Les nouvelles revues s’appuient presque toutes sur ce circuit de production informel. Elvio

Fachinelli précisait, à l’occasion d’une polémique sur les valeurs culturelles exprimées par le

mouvement : « Tout changement profond ne peut que naître d’une sphère

extra-culturelle, il est d’abord une transformation de la vie. À partir de là, à un moment donné,

les liens et les réseaux culturels se reconstituent. 1968 a certes produit des tracts. Mais ceux

qui pensent que 1968 n’a rien inventé raisonnent à partir d’une culture déterminée, déjà

constituée, et qu’il s’agirait seulement de reproduire. Outre les tracts, il y a eu une forme

d’écriture, qui leur était directement liée, les revues » : Quaderni Piacentini, Primo Maggio, Aut/Aut, Sapere, Ombre Rosse, L’Erba Voglio, A/traverso, pour ne citer que les plus connues.

Les revues représentent l’un des secteurs les plus vitaux de la culture qui est en train de se

mettre en en place. Ces laboratoires d’idées, qui réunissent souvent des personnes qui vivent

aussi ensemble, produisent des débats qui se propagent rapidement sur un territoire très

vaste. Ils réussissent ainsi à stimuler et à provoquer de nouveaux comportements jusqu’aux

provinces les plus reculées.

Entre l’hiver 1976 et juillet 1977 explose un phénomène sans précédent : la naissance de 69

nouvelles revues pour un tirage total de 300 000 exemplaires (dont 288 000 seront vendus).

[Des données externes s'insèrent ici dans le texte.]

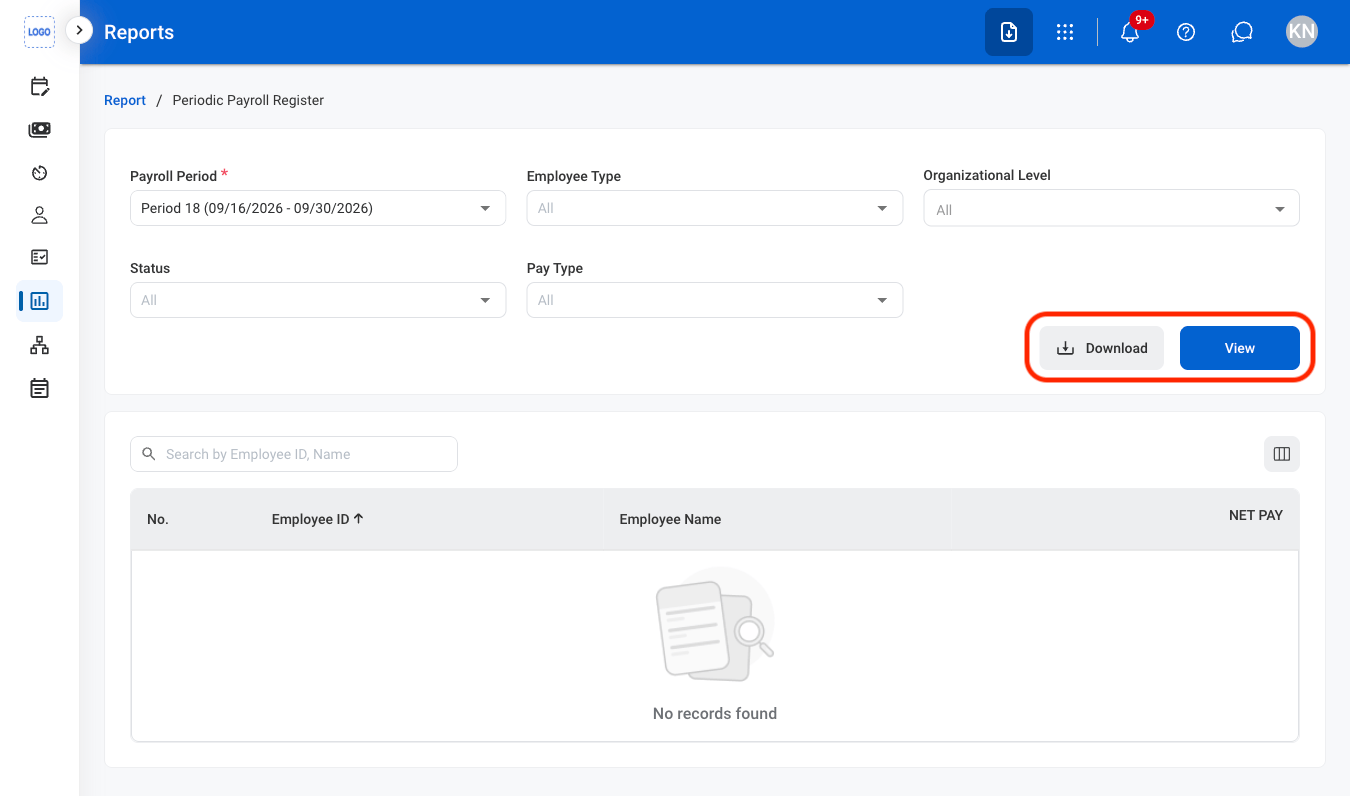Open the Employee Type dropdown

point(715,208)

Elles sont imprimées dans neuf régions différentes d’Italie, dans les métropoles mais aussi

dans des contextes plus improbables comme à Pero, Sesto San Giovanni, Brugherio, dans

la province de Catanzaro, Ascoli Piceno, Ferrara, Rimini, Savona ou Imperia (Zut, Wow, Bilot, Nel morbidi blu), le tout dans une surprenante homogénéité d’expression qui démontre

l’existence de réseaux et de parcours culturels communs, et exprime les contenus du

mouvement de 1977. On y théorise la transversalité au sein des grandes questions sociales,

hors des catégories réductrices et désormais usées par l’idéologie (prolétariat, bourgeoisie,

etc.).

Comme pour le féminisme, on s’oppose à tout système idéologique ; l’antagonisme

radical, marqué par un fort sentiment d’urgence, rompt avec l’entrisme et l’illusion d’une

transformation des partis, des syndicats, des régions, des écoles ou de l’industrie culturelle.

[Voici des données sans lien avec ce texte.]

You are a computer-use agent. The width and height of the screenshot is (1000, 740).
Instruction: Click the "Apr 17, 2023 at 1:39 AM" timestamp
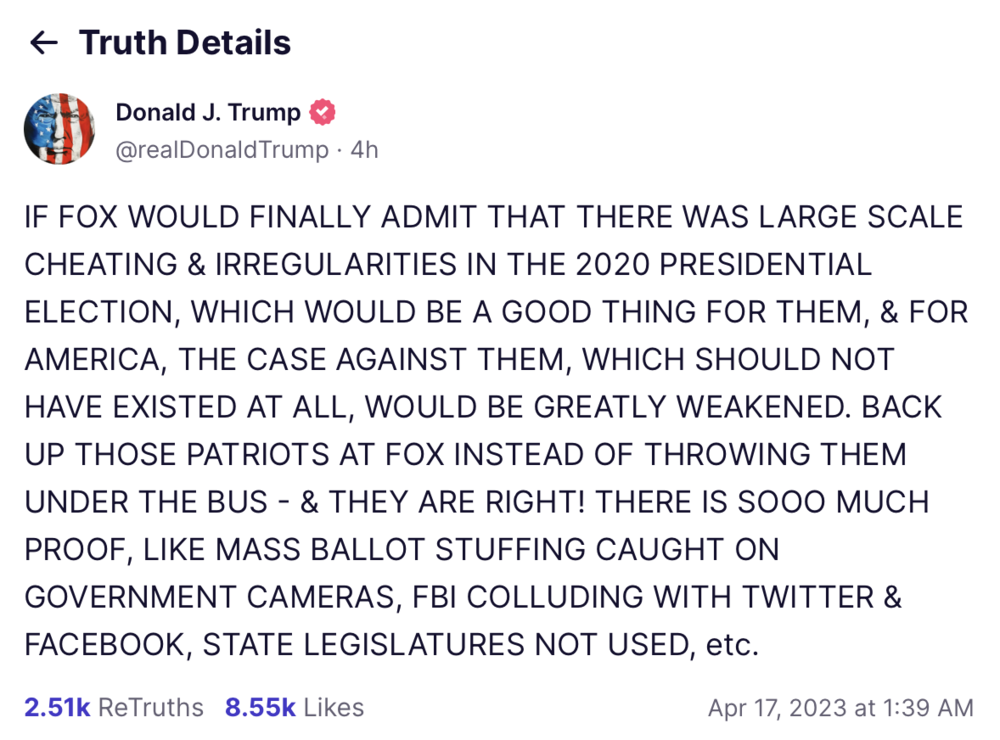click(x=843, y=707)
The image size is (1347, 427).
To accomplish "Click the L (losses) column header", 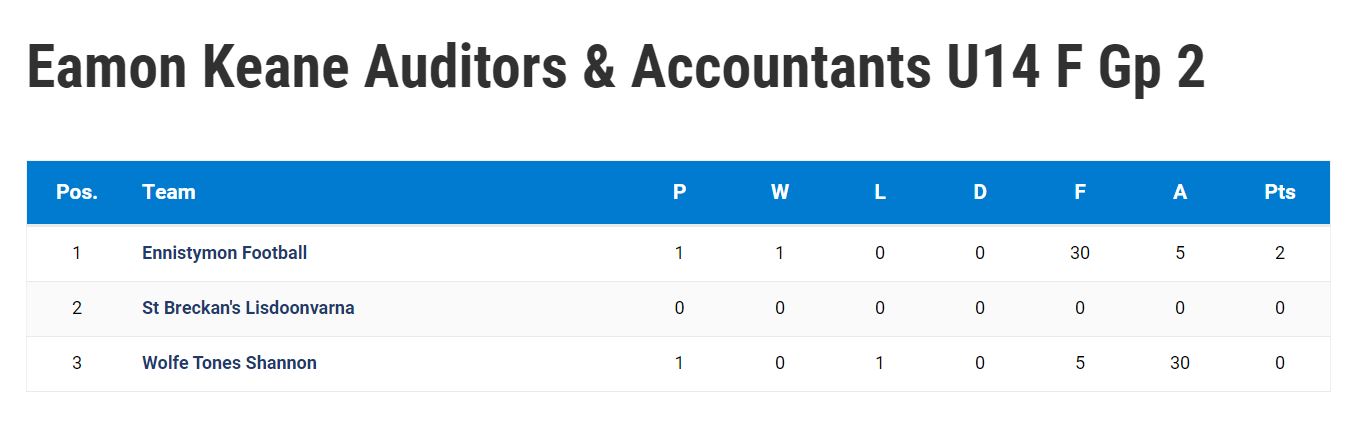I will pos(880,192).
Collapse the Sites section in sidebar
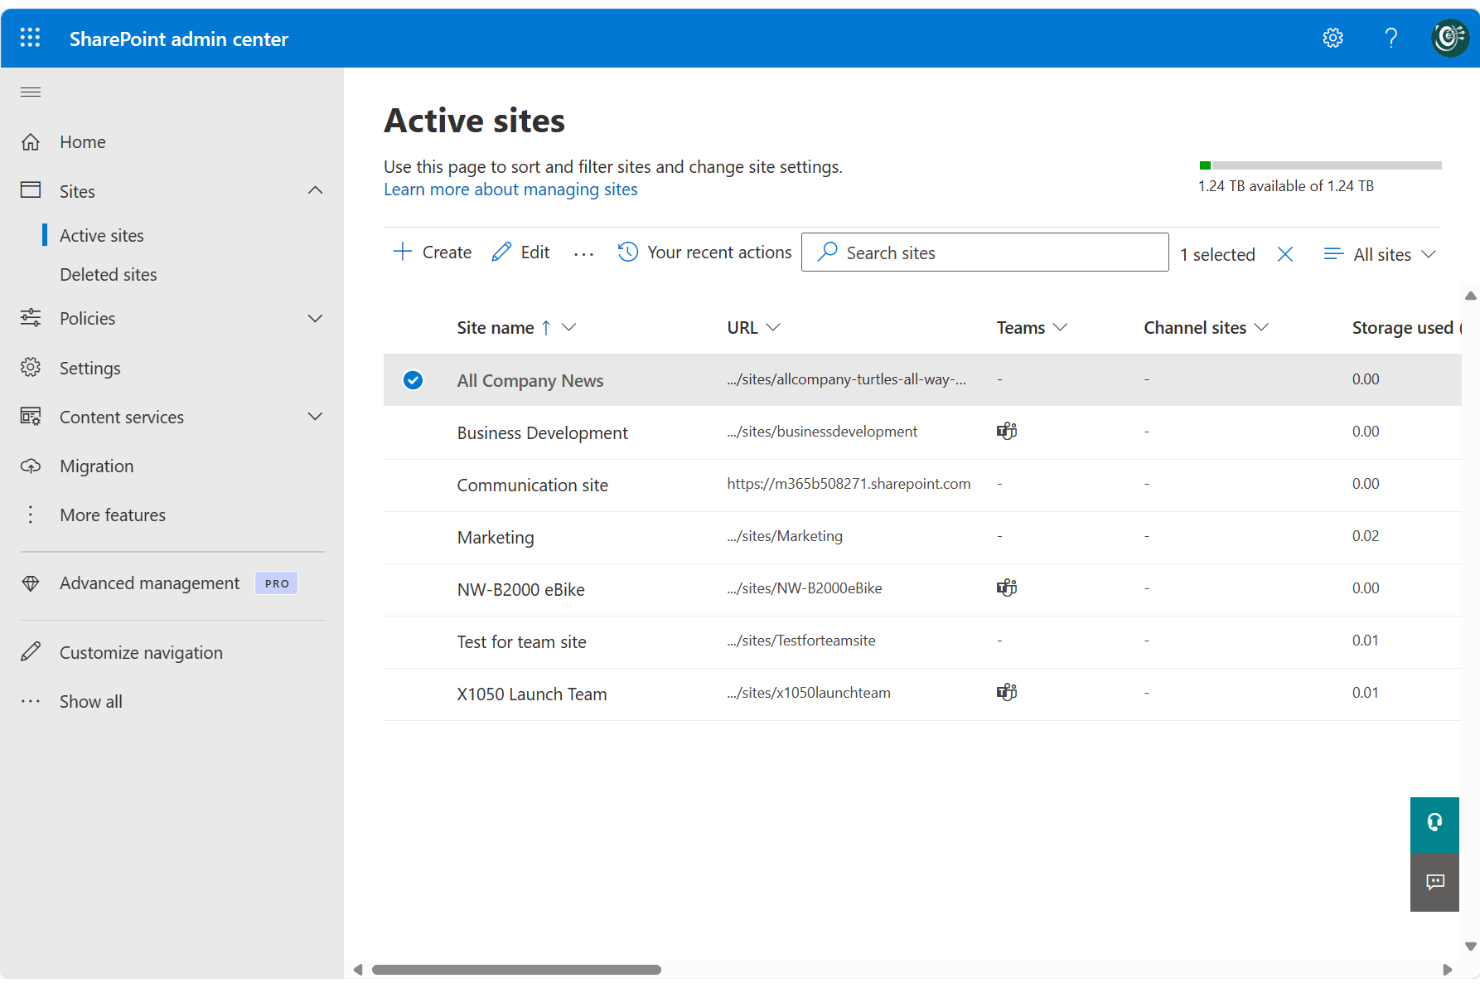 click(315, 190)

Le vécu quotidien, moment révolutionnaire par tous ses aspects, doit se déployer avec le

maximum d’inventivité et de créativité. De là l’usage ironique du langage, les nonsense, la

revendication du droit à voyager (de préférence avec un billet de train parfaitement falsifié),

du droit à assister aux « premières » des spectacles, loin de la périphérie (les Circoli Giovanili occupent alors les salles du centre-ville), ou encore la théorie de l’inventivité technico-

scientifique… Radio Alice brise toutes les limites de la communication. Le mouvement

renouvelle le langage politique par une recherche délibérée, ce qui ne s’était jamais vu

dans la gauche italienne. Il invente de nouvelles méthodes d’impression : avec des journaux

découpés, un crayon-feutre, du papier tapé à la machine et du calque, on crée une nouvelle

méthode qui permet une libre mise en page, affranchie des schémas typographiques.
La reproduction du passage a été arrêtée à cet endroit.